Exercise brief -
Everything from the line holding "Task: Hide the 曲线 1 layer" through the last line of the records should be repeated word for word, and pictures should be omitted.

Given data -
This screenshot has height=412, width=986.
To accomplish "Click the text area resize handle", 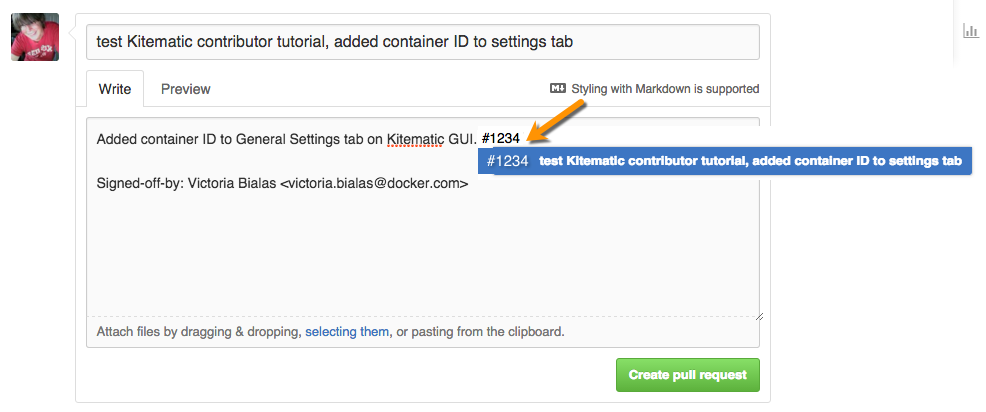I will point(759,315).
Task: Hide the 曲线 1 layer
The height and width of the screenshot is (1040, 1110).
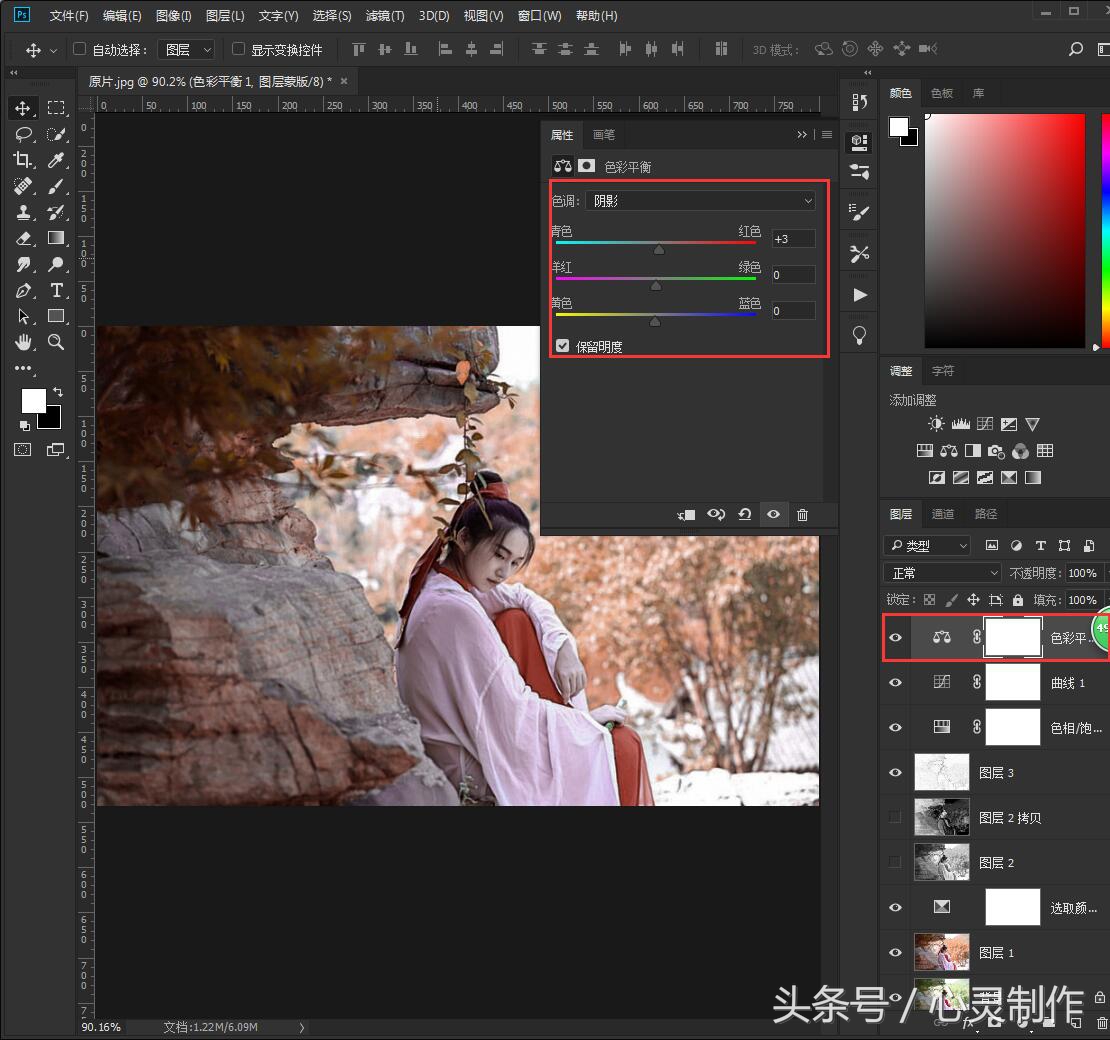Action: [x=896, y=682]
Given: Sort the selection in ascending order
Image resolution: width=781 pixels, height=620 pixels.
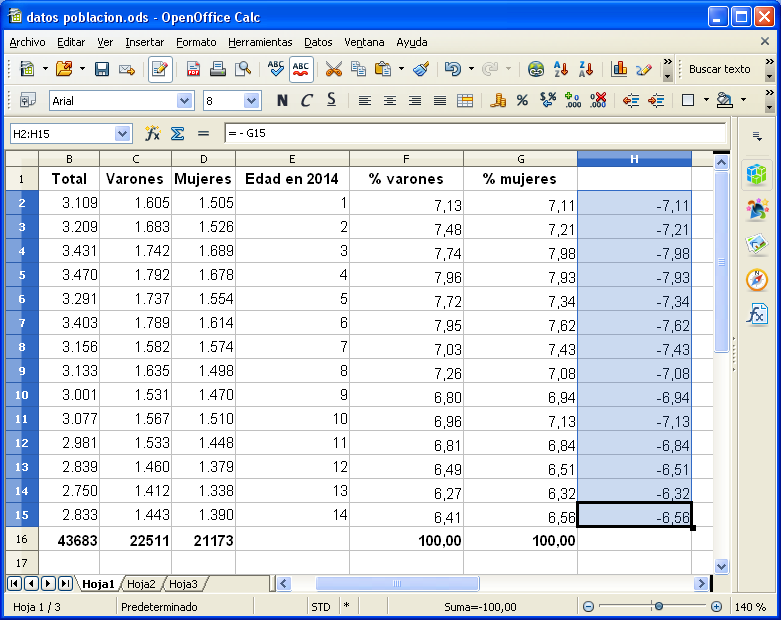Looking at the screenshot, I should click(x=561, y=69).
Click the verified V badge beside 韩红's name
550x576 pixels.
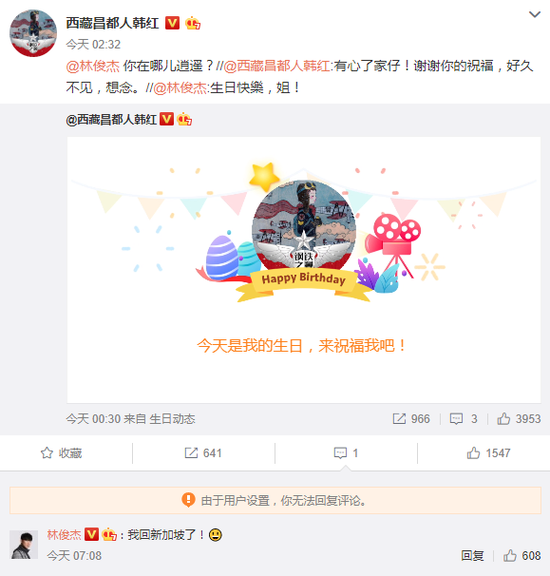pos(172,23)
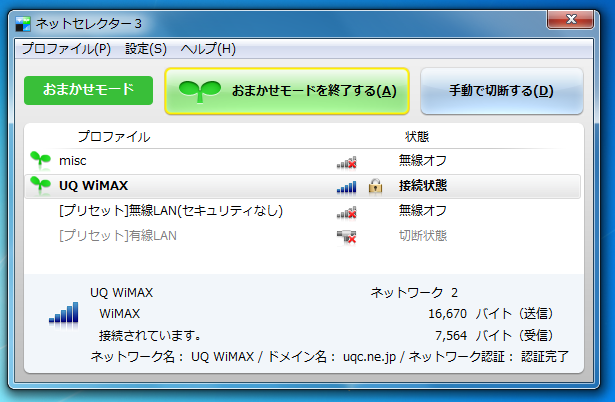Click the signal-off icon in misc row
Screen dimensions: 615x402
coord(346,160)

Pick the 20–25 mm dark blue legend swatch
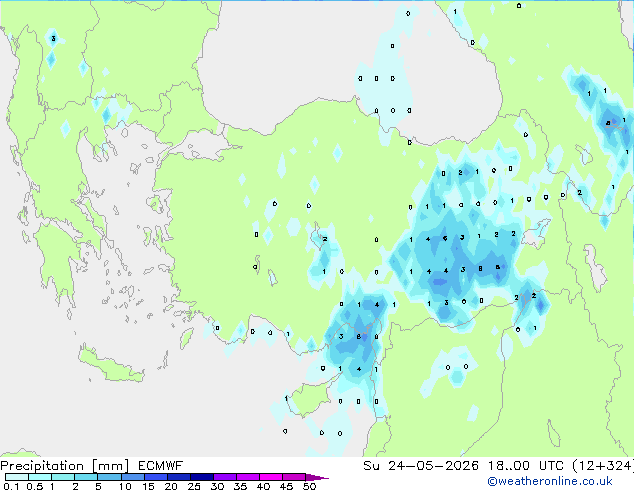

Your solution -
Task: Hide the 曲线 1 layer
The height and width of the screenshot is (1040, 1110).
Action: [x=896, y=682]
Given: Sort the selection in ascending order
Image resolution: width=781 pixels, height=620 pixels.
Looking at the screenshot, I should click(x=561, y=69).
Click the verified V badge beside 韩红's name
550x576 pixels.
pos(172,23)
Click the signal-off icon in misc row
Screen dimensions: 615x402
coord(346,160)

Pick the 20–25 mm dark blue legend swatch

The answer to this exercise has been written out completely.